EXERCISE DIRECTIONS » Write out every entry exactly as given, but omit the pictures.

+ + + +

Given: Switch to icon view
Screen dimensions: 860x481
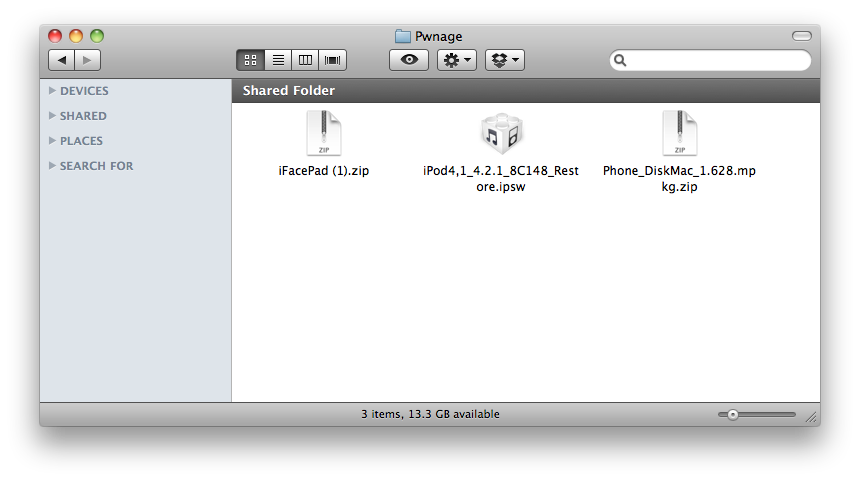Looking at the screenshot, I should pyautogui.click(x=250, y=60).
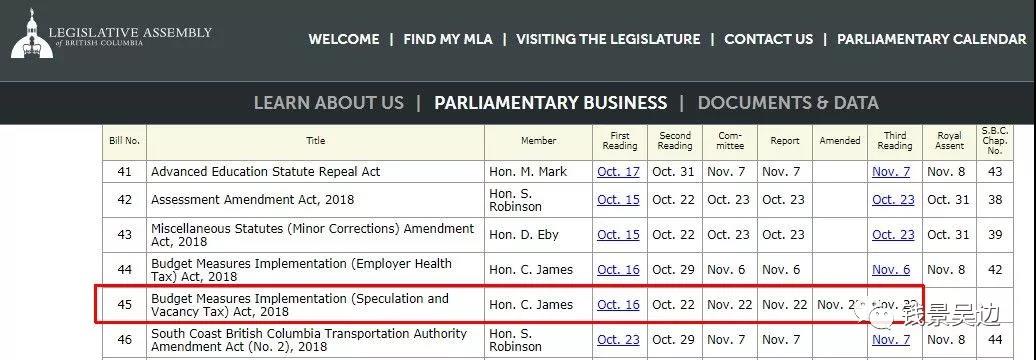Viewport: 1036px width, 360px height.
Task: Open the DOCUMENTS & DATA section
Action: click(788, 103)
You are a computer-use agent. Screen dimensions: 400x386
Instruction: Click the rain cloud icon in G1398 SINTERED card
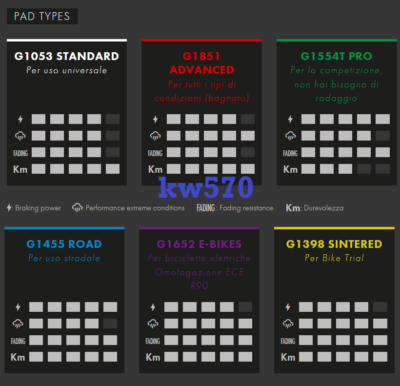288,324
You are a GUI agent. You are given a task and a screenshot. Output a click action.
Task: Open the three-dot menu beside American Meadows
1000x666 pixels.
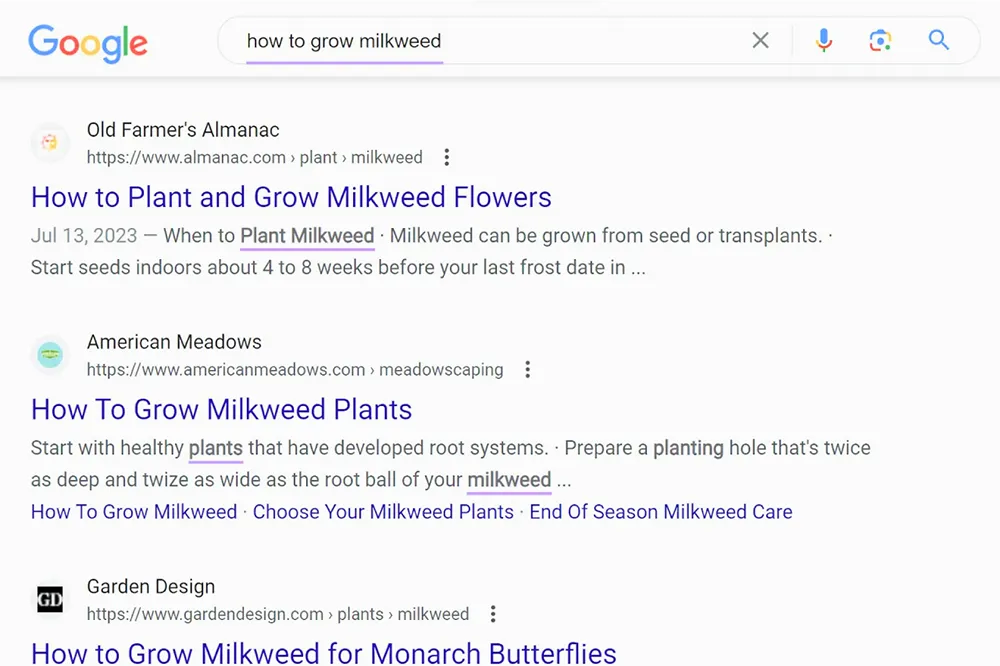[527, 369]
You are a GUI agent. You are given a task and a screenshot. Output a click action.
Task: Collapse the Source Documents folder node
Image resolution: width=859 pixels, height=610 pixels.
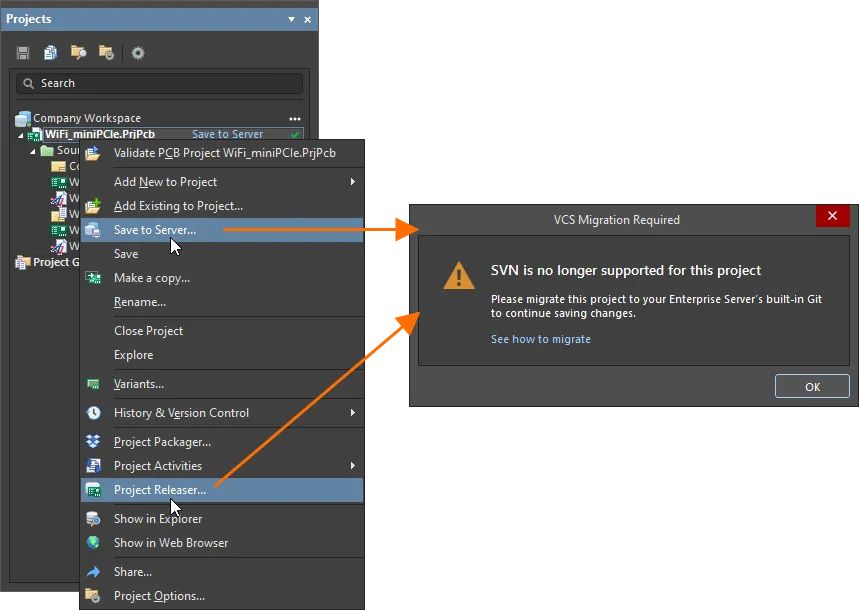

+ + + +

SOLUTION FOR THIS EXERCISE »
Given: Switch to icon view
Screen dimensions: 860x481
Looking at the screenshot, I should pyautogui.click(x=250, y=60).
Viewport: 1036px width, 360px height.
Task: Open the DOCUMENTS & DATA section
Action: click(788, 103)
You are a computer-use agent. Screen dimensions: 400x386
Instruction: Click the rain cloud icon in G1398 SINTERED card
288,324
You are a GUI agent. You are given a task and a screenshot. Output a click action.
Task: Open the three-dot menu beside American Meadows
1000x666 pixels.
[527, 369]
You are a GUI agent. You are given a task and a screenshot. Output a click action.
Task: Collapse the Source Documents folder node
Image resolution: width=859 pixels, height=610 pixels.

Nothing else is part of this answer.